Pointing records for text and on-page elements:
------------------------------------

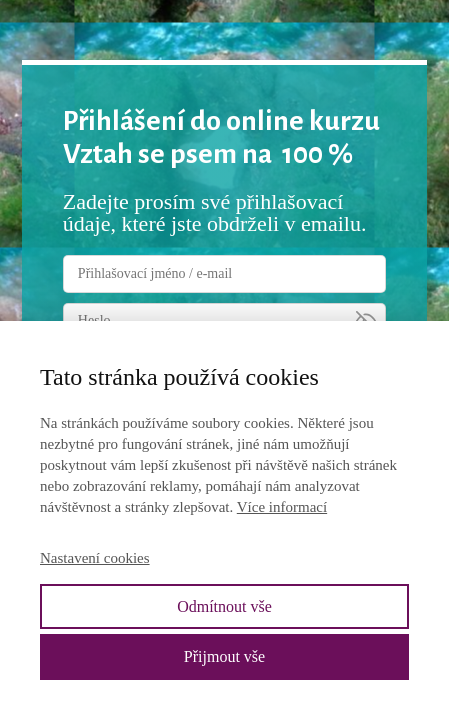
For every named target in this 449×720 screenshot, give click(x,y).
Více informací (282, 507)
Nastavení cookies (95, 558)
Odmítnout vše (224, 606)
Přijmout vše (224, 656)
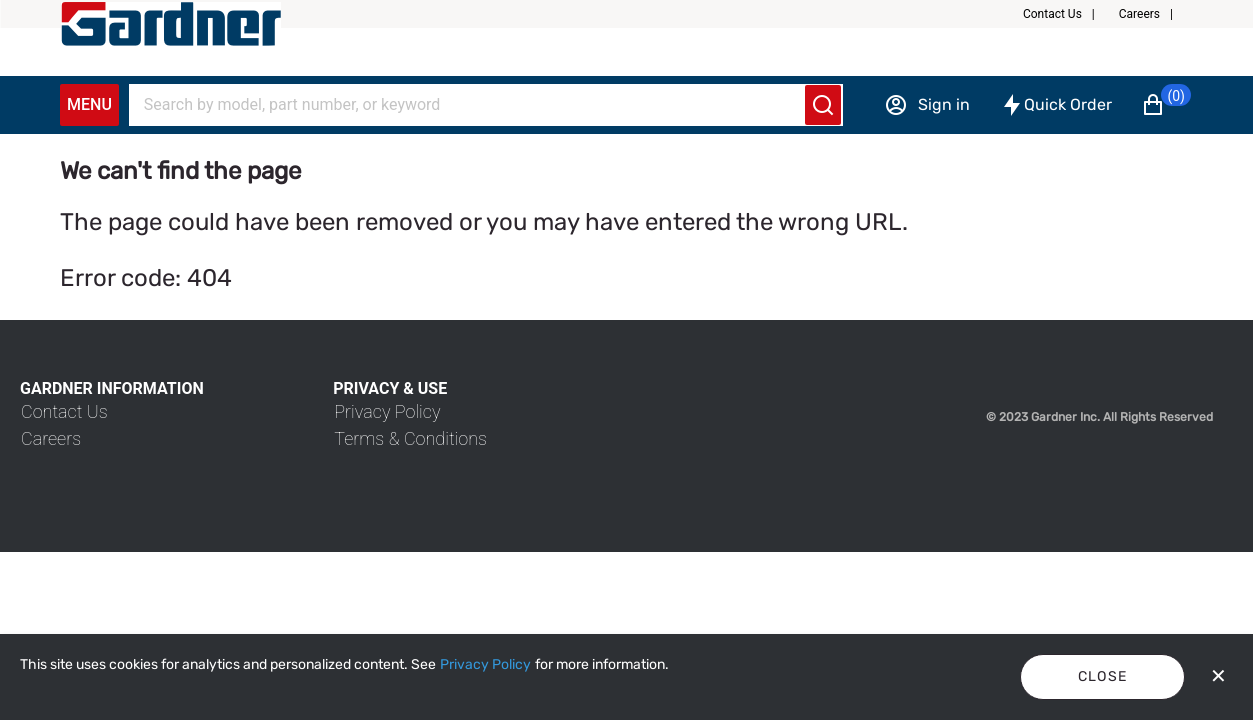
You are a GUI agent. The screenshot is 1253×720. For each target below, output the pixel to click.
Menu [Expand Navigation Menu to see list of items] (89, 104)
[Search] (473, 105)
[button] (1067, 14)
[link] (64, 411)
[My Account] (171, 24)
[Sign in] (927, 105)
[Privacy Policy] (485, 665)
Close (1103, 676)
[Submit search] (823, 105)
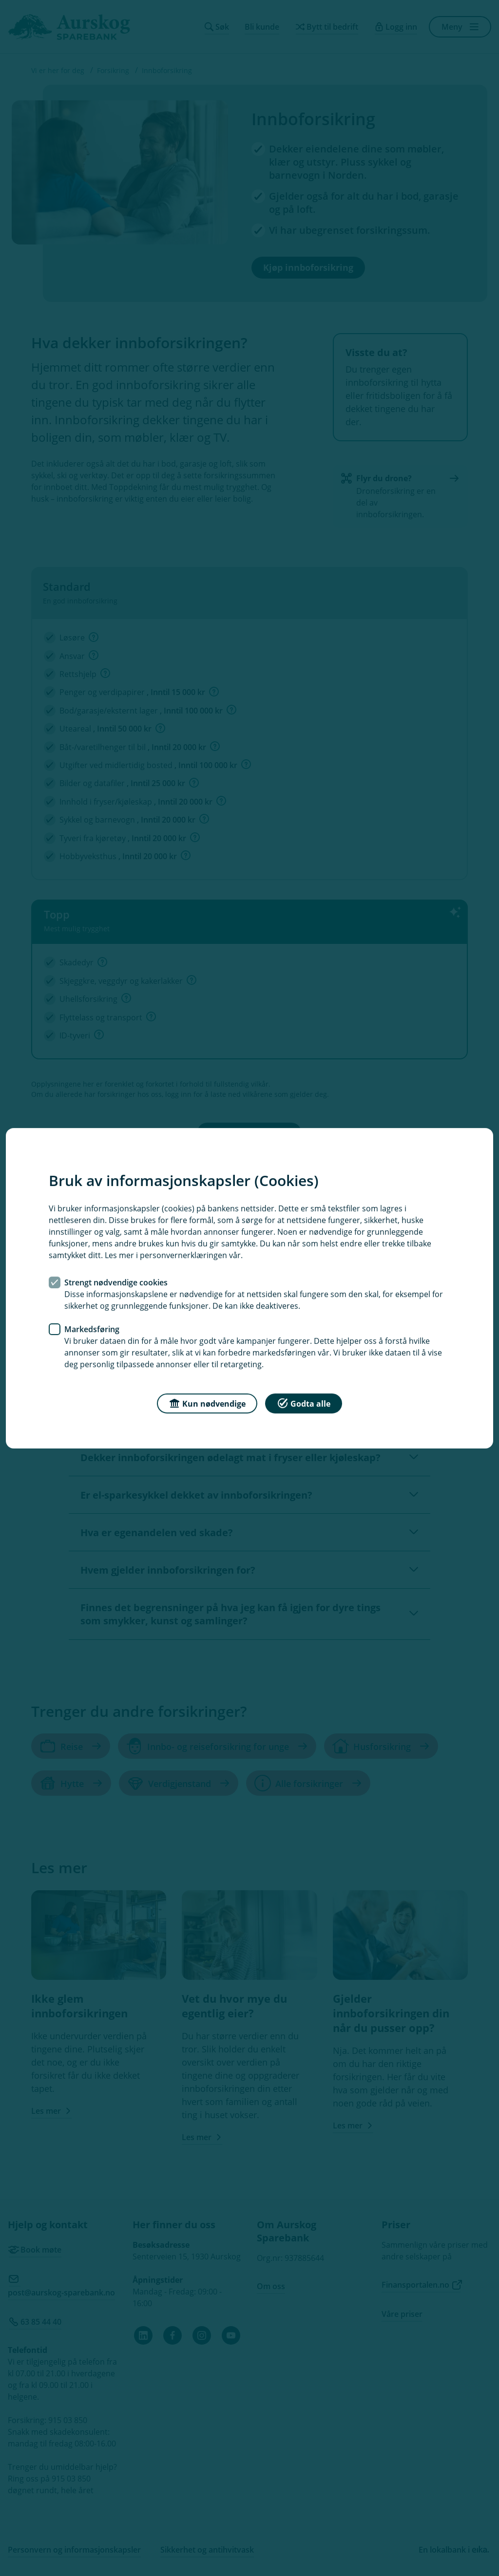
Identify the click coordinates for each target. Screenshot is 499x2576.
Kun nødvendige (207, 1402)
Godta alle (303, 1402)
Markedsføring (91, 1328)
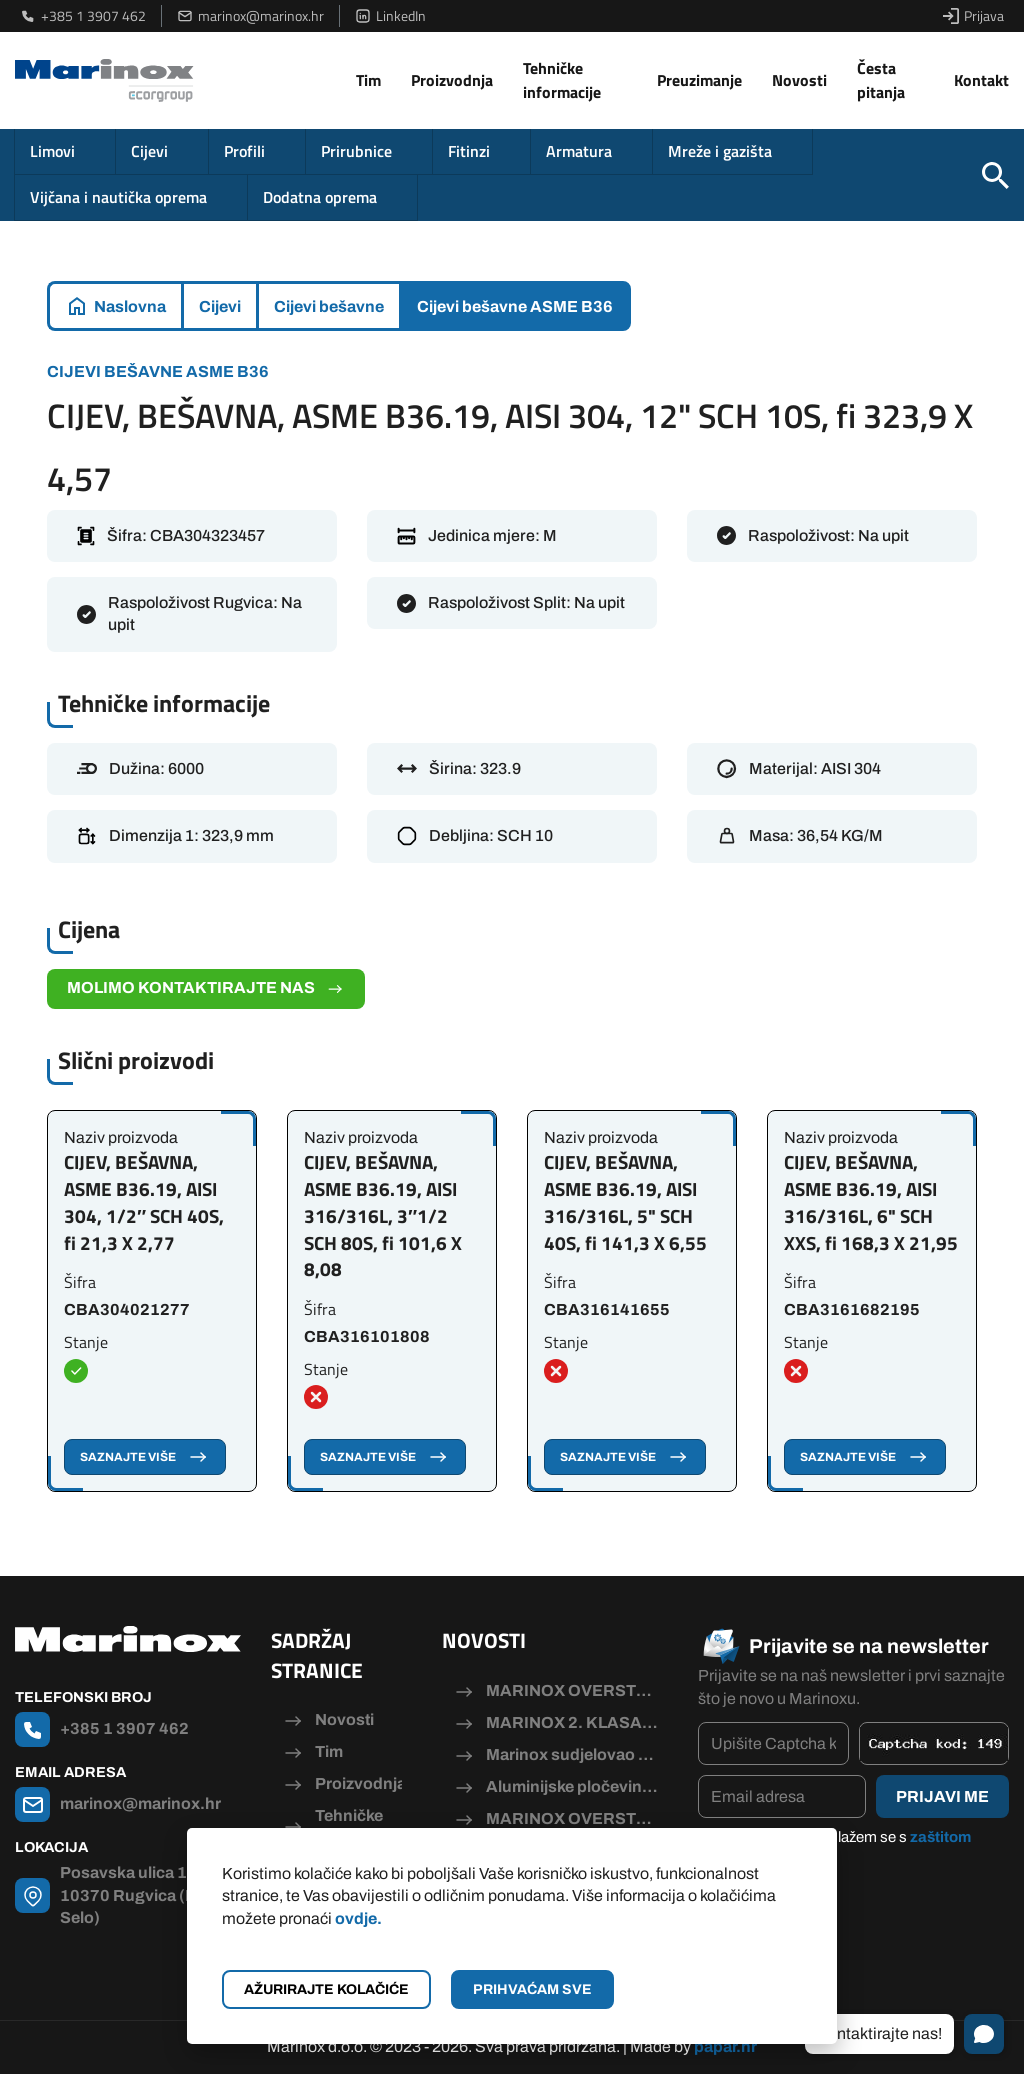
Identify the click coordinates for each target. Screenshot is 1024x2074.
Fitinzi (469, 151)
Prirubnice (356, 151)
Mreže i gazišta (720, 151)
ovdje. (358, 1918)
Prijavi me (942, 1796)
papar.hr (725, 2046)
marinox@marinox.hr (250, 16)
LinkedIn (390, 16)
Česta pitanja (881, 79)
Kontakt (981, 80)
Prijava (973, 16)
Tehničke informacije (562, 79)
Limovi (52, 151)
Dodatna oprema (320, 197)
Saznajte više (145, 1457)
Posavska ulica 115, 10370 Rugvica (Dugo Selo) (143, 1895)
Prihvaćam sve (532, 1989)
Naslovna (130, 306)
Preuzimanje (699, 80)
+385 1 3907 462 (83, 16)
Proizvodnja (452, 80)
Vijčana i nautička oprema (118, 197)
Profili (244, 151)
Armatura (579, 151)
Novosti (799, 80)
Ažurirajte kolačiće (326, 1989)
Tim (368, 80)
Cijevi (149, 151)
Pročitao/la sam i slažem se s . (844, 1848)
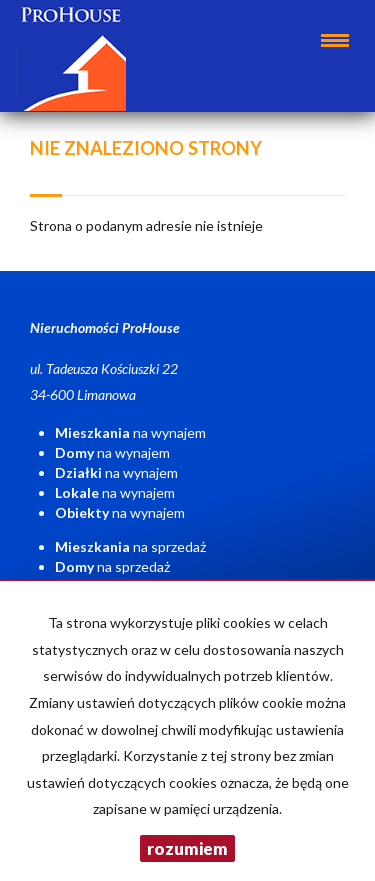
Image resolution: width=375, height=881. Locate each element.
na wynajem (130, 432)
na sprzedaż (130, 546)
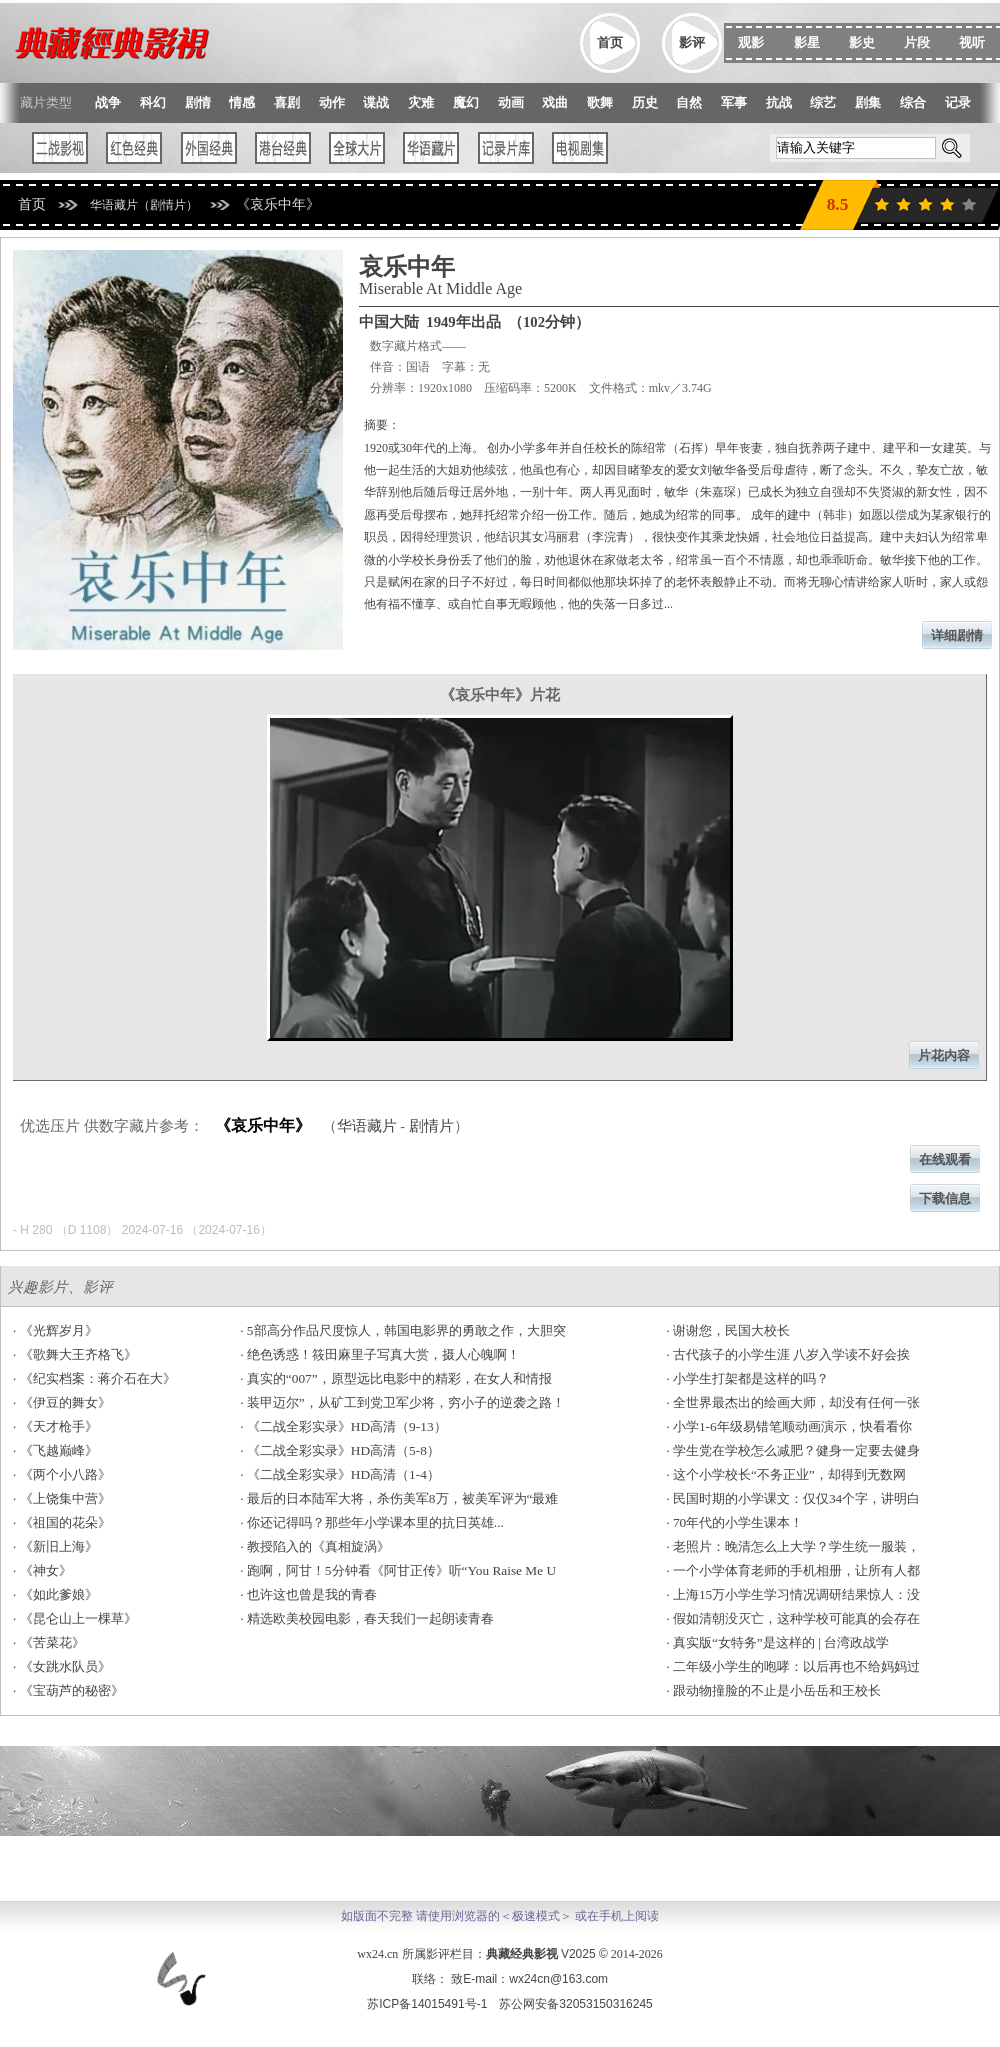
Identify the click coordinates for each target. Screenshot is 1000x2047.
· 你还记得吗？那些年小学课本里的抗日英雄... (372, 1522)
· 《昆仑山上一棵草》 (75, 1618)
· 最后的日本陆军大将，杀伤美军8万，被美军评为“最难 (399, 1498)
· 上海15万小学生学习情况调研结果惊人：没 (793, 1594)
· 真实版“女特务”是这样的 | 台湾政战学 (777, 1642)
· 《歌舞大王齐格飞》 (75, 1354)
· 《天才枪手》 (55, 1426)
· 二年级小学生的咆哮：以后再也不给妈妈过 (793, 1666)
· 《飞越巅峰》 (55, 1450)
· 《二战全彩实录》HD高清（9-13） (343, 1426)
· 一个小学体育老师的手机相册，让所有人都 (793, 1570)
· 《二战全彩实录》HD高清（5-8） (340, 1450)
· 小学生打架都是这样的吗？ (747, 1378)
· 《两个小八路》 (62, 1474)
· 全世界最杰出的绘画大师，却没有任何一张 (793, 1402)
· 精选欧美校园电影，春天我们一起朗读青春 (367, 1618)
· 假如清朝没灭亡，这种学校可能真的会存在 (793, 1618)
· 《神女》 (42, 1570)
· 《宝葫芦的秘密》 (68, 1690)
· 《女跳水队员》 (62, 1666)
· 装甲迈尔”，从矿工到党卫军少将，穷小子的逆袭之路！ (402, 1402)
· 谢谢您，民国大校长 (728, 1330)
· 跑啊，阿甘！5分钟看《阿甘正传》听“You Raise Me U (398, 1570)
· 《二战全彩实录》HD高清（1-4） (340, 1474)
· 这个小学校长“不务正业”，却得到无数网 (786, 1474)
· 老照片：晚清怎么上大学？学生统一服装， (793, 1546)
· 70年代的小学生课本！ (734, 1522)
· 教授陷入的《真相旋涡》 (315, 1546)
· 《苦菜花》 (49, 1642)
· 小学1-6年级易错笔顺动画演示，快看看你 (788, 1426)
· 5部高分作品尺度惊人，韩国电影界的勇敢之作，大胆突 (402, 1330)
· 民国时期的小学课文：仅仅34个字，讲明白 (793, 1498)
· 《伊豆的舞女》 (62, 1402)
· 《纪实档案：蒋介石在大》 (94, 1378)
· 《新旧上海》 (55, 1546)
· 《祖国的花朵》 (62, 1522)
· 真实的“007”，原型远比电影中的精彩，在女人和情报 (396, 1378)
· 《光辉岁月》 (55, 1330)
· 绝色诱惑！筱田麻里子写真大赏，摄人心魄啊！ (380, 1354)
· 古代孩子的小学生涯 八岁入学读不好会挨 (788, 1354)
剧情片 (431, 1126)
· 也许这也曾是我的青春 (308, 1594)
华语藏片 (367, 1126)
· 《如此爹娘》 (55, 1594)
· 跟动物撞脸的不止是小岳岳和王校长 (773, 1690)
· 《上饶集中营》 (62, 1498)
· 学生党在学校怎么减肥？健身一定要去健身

------------------------------------

Work to complete: Locate every line in the records above that contains the string "HD高清", matching case exactly, and copy each of those lines.

Answer to the exercise:
· 《二战全彩实录》HD高清（9-13） (343, 1426)
· 《二战全彩实录》HD高清（5-8） (340, 1450)
· 《二战全彩实录》HD高清（1-4） (340, 1474)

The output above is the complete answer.